[Records from a dataset]
══════
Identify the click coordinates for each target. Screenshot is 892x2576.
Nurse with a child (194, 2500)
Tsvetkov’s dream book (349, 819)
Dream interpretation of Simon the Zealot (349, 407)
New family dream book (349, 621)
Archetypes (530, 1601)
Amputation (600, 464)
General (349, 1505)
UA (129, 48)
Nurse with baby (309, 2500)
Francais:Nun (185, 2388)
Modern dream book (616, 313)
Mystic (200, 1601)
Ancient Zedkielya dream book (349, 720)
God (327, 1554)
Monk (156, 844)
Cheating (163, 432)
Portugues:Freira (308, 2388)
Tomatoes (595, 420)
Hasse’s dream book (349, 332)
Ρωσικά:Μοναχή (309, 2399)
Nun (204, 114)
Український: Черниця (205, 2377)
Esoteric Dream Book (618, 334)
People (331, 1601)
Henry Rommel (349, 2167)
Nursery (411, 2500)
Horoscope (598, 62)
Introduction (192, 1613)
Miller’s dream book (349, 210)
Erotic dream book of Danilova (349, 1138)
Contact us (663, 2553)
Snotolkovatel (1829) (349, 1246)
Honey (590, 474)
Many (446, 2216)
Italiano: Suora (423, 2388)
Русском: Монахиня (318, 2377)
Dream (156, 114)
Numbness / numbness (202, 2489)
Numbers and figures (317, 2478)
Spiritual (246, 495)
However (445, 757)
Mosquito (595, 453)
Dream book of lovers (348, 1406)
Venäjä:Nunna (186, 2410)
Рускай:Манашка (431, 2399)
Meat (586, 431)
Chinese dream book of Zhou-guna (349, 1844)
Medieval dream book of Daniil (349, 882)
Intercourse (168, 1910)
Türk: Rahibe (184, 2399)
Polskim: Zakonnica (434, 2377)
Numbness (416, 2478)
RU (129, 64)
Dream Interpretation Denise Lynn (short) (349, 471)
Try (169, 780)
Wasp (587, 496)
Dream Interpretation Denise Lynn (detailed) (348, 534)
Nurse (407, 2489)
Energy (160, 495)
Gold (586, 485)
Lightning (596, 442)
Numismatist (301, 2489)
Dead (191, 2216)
══════
**Exercise:**
I would like you to output every record exactly as written.

**Problem solution:**
Identify the click coordinates for each target. Screenshot is 892x2576.
Nurse with a child (194, 2500)
Tsvetkov’s dream book (349, 819)
Dream interpretation of Simon the Zealot (349, 407)
New family dream book (349, 621)
Archetypes (530, 1601)
Amputation (600, 464)
General (349, 1505)
UA (129, 48)
Nurse with baby (309, 2500)
Francais:Nun (185, 2388)
Modern dream book (616, 313)
Mystic (200, 1601)
Ancient Zedkielya dream book (349, 720)
God (327, 1554)
Monk (156, 844)
Cheating (163, 432)
Portugues:Freira (308, 2388)
Tomatoes (595, 420)
Hasse’s dream book (349, 332)
Ρωσικά:Μοναχή (309, 2399)
Nun (204, 114)
Український: Черниця (205, 2377)
Esoteric Dream Book (618, 334)
People (331, 1601)
Henry Rommel (349, 2167)
Nursery (411, 2500)
Horoscope (598, 62)
Introduction (192, 1613)
Miller’s dream book (349, 210)
Erotic dream book of Danilova (349, 1138)
Contact us (663, 2553)
Snotolkovatel (1829) (349, 1246)
Honey (590, 474)
Many (446, 2216)
Italiano: Suora (423, 2388)
Русском: Монахиня (318, 2377)
Dream (156, 114)
Numbness / numbness (202, 2489)
Numbers and figures (317, 2478)
Spiritual (246, 495)
However (445, 757)
Mosquito (595, 453)
Dream book of lovers (348, 1406)
Venäjä:Nunna (186, 2410)
Рускай:Манашка (431, 2399)
Meat (586, 431)
Chinese dream book of Zhou-guna (349, 1844)
Medieval dream book of Daniil (349, 882)
Intercourse (168, 1910)
Türk: Rahibe (184, 2399)
Polskim: Zakonnica (434, 2377)
Numbness (416, 2478)
RU (129, 64)
Dream Interpretation Denise Lynn (short) (349, 471)
Try (169, 780)
Wasp (587, 496)
Dream Interpretation Denise Lynn (detailed) (348, 534)
Nurse (407, 2489)
Energy (160, 495)
Gold (586, 485)
Lightning (596, 442)
Numismatist (301, 2489)
Dead (191, 2216)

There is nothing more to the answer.